**SOURCE EXCERPT**
** START **

Executive Superstars, Peer Groups and Overcompensation: Cause, Effect and Solution
35 Pages Posted: 7 Aug 2012 Last revised: 5 Jun 2013
Date Written: August 7, 2012
In setting the pay of their CEOs, boards invariably reference the pay of the executives at other enterprises in similar industries and of similar size and complexity. In what is described as “competitive benchmarking”, compensation levels are generally targeted to either the 50th, 75th, or 90th percentile. This process is alleged to provide an effective gauge of “market wages” which are necessary for executive retention. As we will describe, this conception of such a market was created purely by happenstance and based upon flawed assumptions, particularly the easy transferability of executive talent. Because of its uniform application across companies, the effects of structural flaws in its design significantly affect the level of executive compensation.

** END **

[Some records]
** START **

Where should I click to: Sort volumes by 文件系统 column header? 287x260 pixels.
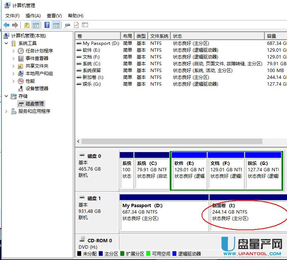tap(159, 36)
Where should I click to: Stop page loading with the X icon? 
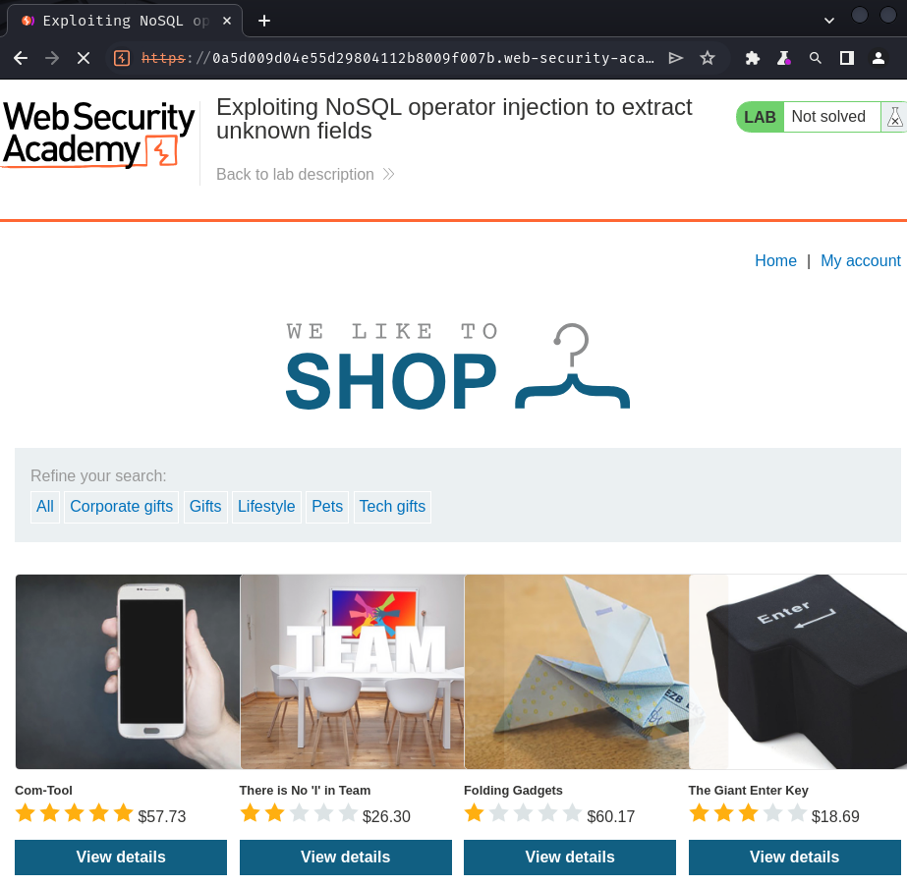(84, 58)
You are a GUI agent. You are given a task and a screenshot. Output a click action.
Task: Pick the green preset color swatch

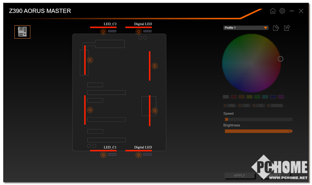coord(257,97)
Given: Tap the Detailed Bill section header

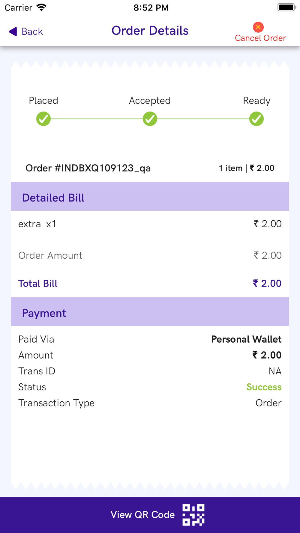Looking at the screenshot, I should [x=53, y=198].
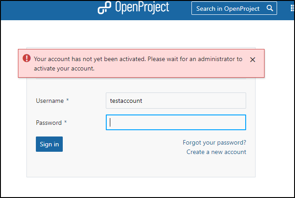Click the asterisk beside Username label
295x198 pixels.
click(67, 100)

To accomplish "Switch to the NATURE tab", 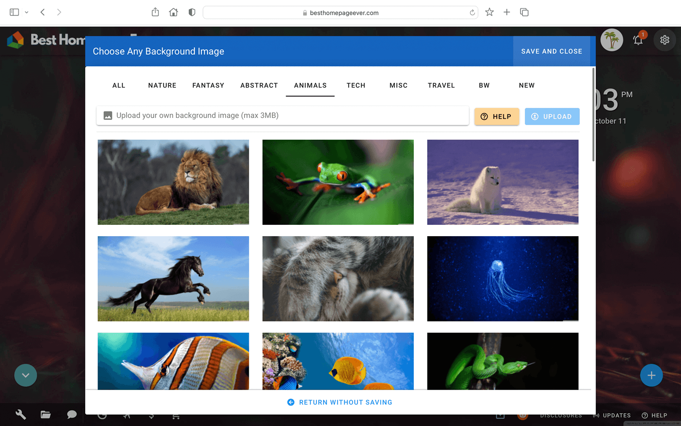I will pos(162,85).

** END **
** START **

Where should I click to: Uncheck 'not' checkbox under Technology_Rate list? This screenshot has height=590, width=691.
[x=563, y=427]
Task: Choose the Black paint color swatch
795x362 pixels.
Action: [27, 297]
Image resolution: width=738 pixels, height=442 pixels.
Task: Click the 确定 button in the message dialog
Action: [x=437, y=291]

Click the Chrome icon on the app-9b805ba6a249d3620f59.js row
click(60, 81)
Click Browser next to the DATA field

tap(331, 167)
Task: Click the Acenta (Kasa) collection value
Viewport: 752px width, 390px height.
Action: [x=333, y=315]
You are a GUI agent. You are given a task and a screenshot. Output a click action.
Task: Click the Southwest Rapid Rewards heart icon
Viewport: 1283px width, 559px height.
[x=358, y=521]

** END **

**GIVEN REQUEST**
Please explain, in one to three sentences, why the abstract on executive pay says structural flaws in competitive benchmarking significantly affect the level of executive compensation. This listing has no role here.

**RESPONSE**
Benchmarking is applied uniformly across companies. Because of that, the effects of the structural flaws in its design significantly affect the level of executive compensation.